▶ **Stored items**
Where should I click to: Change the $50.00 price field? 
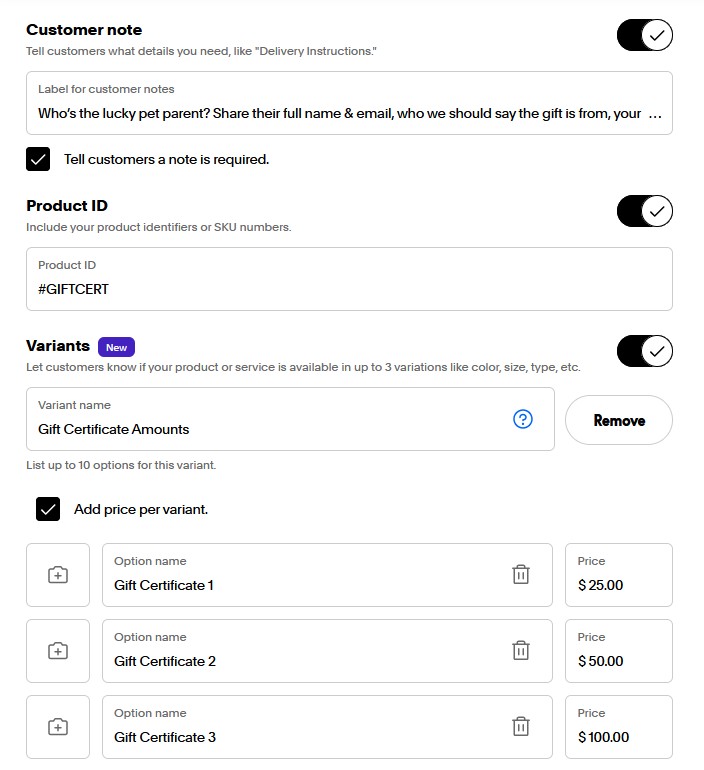(x=619, y=651)
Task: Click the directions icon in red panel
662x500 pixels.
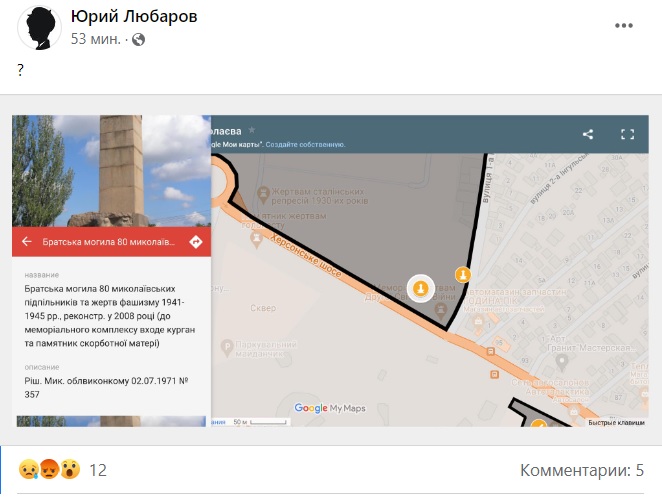Action: tap(195, 242)
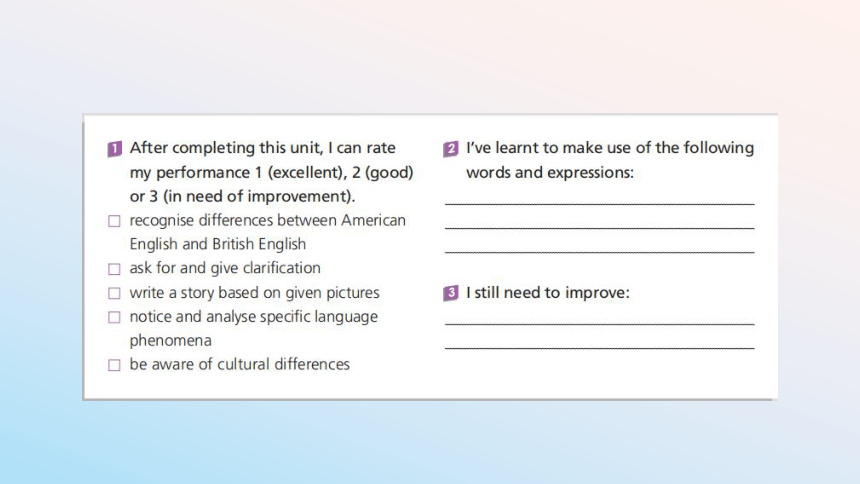Select the 'I've learnt to make use' heading
860x484 pixels.
[610, 160]
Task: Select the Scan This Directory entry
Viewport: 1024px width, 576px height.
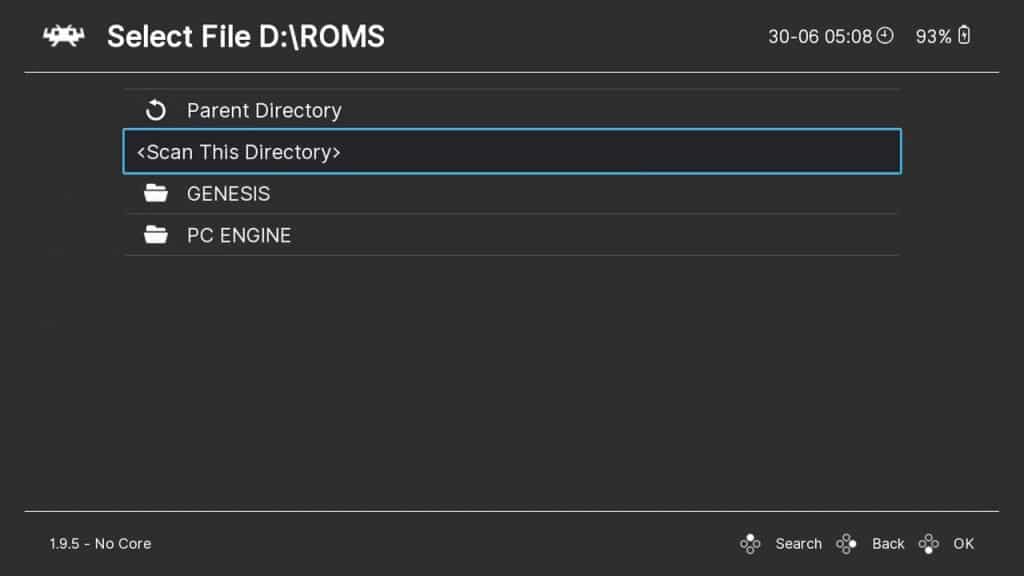Action: click(512, 152)
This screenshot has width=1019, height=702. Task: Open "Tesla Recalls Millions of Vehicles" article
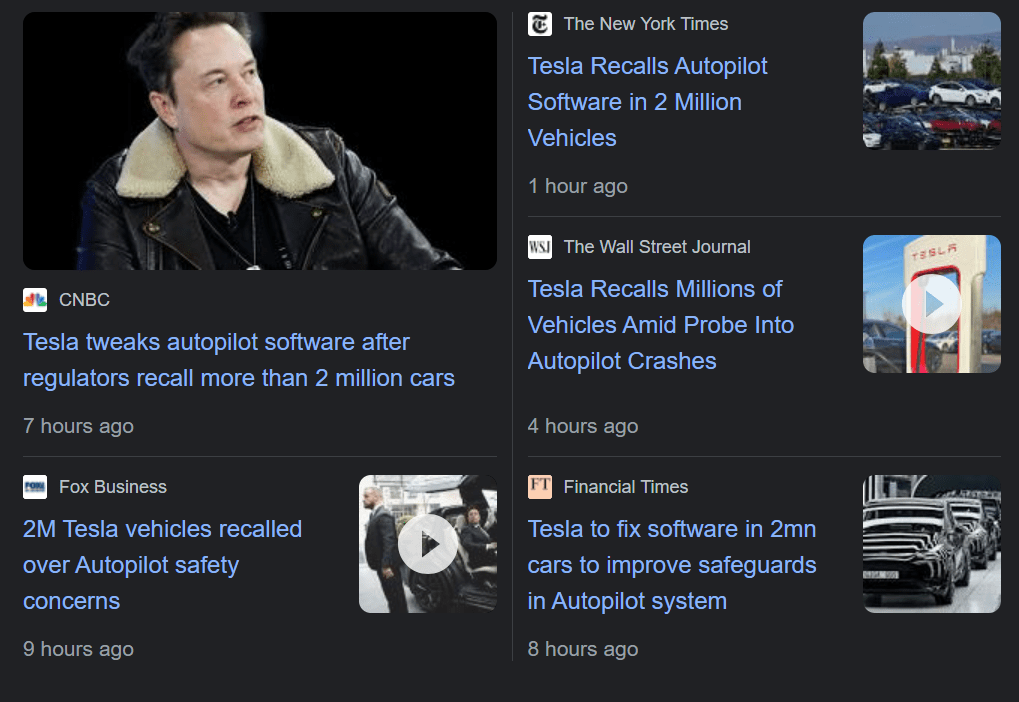click(x=660, y=325)
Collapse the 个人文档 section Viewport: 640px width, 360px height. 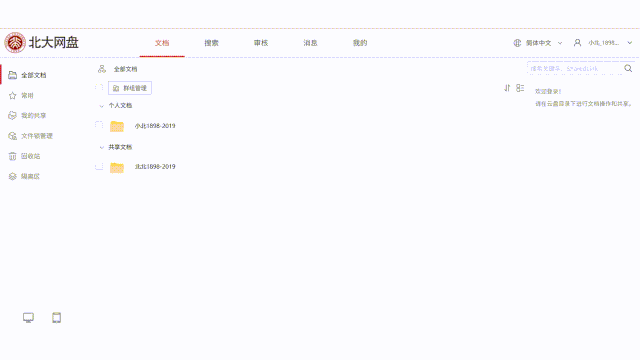coord(102,106)
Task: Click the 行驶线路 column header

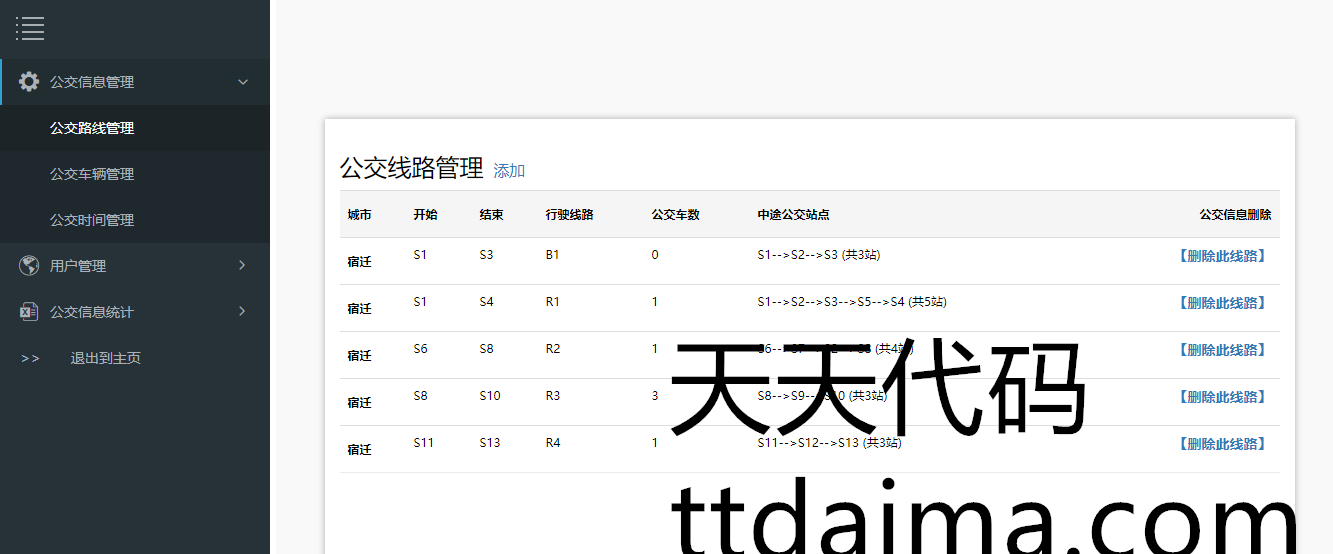Action: pyautogui.click(x=569, y=215)
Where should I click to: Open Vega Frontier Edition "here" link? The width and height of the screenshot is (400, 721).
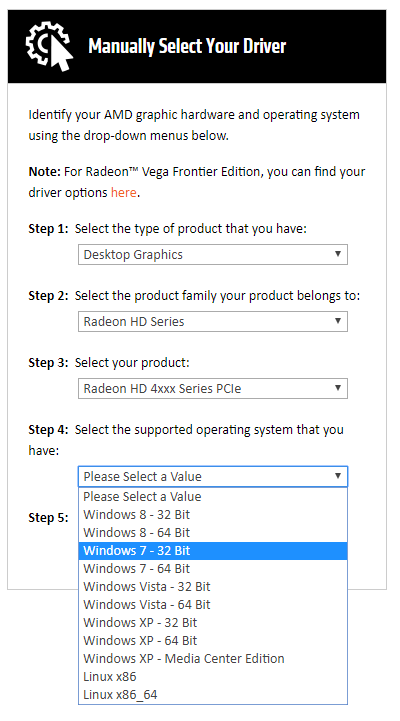123,192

▶ **PROBLEM DESCRIPTION**
All lines from the one containing "Task: Click the 行驶线路 column header" through the end of the entries, both ends included, should be written out exactly, with no pictures.

▶ **TASK ANSWER**
Task: Click the 行驶线路 column header

Action: pyautogui.click(x=569, y=215)
Where should I click to: Open Vega Frontier Edition "here" link? The width and height of the screenshot is (400, 721).
123,192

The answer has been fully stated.